Gedrosselte Reaktoren und kalte Grills: Die bürokratische Dürre der Schweiz

Während der Bodensee historische Tiefstände erreicht, schaltet die wohlhabende Alpenrepublik Atomkraftwerke ab, um Flussfische zu retten, und ahndet aggressiv Garten-Grillfeste.

Throttled Reactors and Cold Grills: Switzerland's Bureaucratic Drought

Die Schweiz glaubt gerne, dass sie jedes Problem durch Ingenieurkunst lösen kann. Mit einer robusten Wirtschaft und einem hochfunktionalen Staatsapparat gesegnet, ist die Alpenrepublik daran gewöhnt, ihre Umwelt so präzise zu managen wie ihre Zugfahrpläne. Doch eine anhaltende Dürre erinnert die Schweizer derzeit daran, dass die Natur sich nicht immer an Bundesrichtlinien hält.

Man betrachte das Kernkraftwerk Beznau im Kanton Aargau. Wochenlang mussten die beiden Reaktoren der Anlage abgeschaltet werden, nicht wegen eines technischen Defekts oder eines Netzausfalls, sondern weil die Aare am 26. Juni laue 25 Grad Celsius erreichte. Zum Schutz des lokalen Flussökosystems und zur Einhaltung strenger Umweltvorschriften ordnete der Staat eine Abschaltung an. Nun, da das Wasser geringfügig kühler ist, hat der Energieversorger Axpo vom Schweizer Bundesamt für Energie und dem Eidgenössischen Nuklearsicherheitsinspektorat die Genehmigung erhalten, Reaktor 1 und Reaktor 2 mit reduzierter Leistung wieder in Betrieb zu nehmen. Reaktor 1 wurde am Freitag wieder gestartet, nachdem Reaktor 2 eine Woche zuvor wieder in Betrieb genommen worden war. Axpo merkte an, dass die Wassertemperaturen kontinuierlich überwacht werden und weitere Massnahmen ergriffen werden, falls die Grenzwerte erneut überschritten werden. Es ist eine luxuriöse Art von Krise, bei der sich eine reiche Nation leisten kann, ihre Grundlastenergieproduktion zu drosseln, um den Komfort der Flussforellen zu gewährleisten.

Derweil schrumpft die physische Landschaft sichtlich. Der Bodensee verzeichnet historische Tiefstände. In der Untersee-Region liegt der Wasserstand volle 1,5 Meter unter dem saisonalen Durchschnitt. Die Stadt Romanshorn hat den See im Juli noch nie so flach gesehen. In Berlingen ist das Wasser nur noch 26 Zentimeter vom absoluten Minimum entfernt, das im Januar 1949 verzeichnet wurde.

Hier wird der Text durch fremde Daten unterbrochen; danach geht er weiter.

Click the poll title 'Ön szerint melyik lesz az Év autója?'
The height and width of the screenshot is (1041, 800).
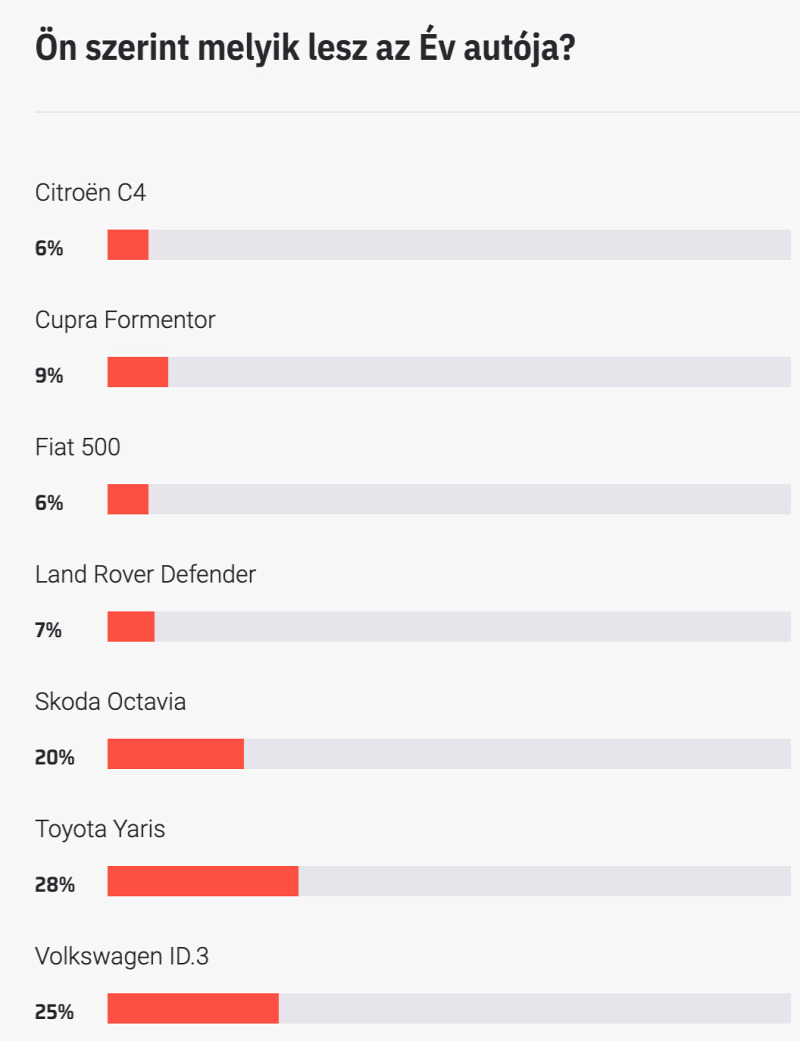(305, 48)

Die Ursache ist denkbar einfach: Ein bemerkenswert trockener April hinterliess in den Bergen eine unzureichende Schneedecke, was den tieferen Lagen das lebenswichtige Schmelzwasser entzog. Angesichts bevorstehender Hitzewellen wird erwartet, dass die historischen August-Tiefstwerte als Nächstes fallen werden.

Die bürokratische Reaktion auf die Trockenperiode ist genau so gründlich, wie man es vom Schweizer Staat erwarten würde. Angesichts des bevorstehenden Nationalfeiertags am 1. August hat der Kanton Zürich ein strenges Feuerverbot in und um Wälder aufrechterhalten. Gemeinden sind noch weiter gegangen und haben sogar die Verwendung von Holzkohlegrills in privaten Gärten verboten und Feuerwerke gänzlich untersagt.

Die Bürgerschaft, stets regelkonform und vielleicht übermässig eifrig darin, sich gegenseitig zu kontrollieren, hat mit Begeisterung Verstösse gemeldet. In St. Gallen leitete die Polizei am Wochenende sechs Personen wegen unerlaubten Feuerns an die Staatsanwaltschaft weiter. Zwei wurden in der Nähe eines Waldes erwischt, während vier andere einfach Grüngut oder Holz in Feuerschalen auf ihrem eigenen Privatgrundstück verbrannten. Diese Verhaftungen wurden massgeblich durch Hinweise wachsamer Nachbarn ermöglicht. Die Kantonspolizei hat seit Mitte Juli 40 solcher Verstösse registriert und festgestellt, dass, obwohl mehrere kleinere Buschbrände auftraten, diese ohne Katastrophe endeten. Es ist ein passendes Bild einer komfortablen Gesellschaft: Angesichts einer schweren Dürre ist der unmittelbare Instinkt, ein Bussgeld für ein Garten-Grillfest auszustellen und auf den Regen zu warten.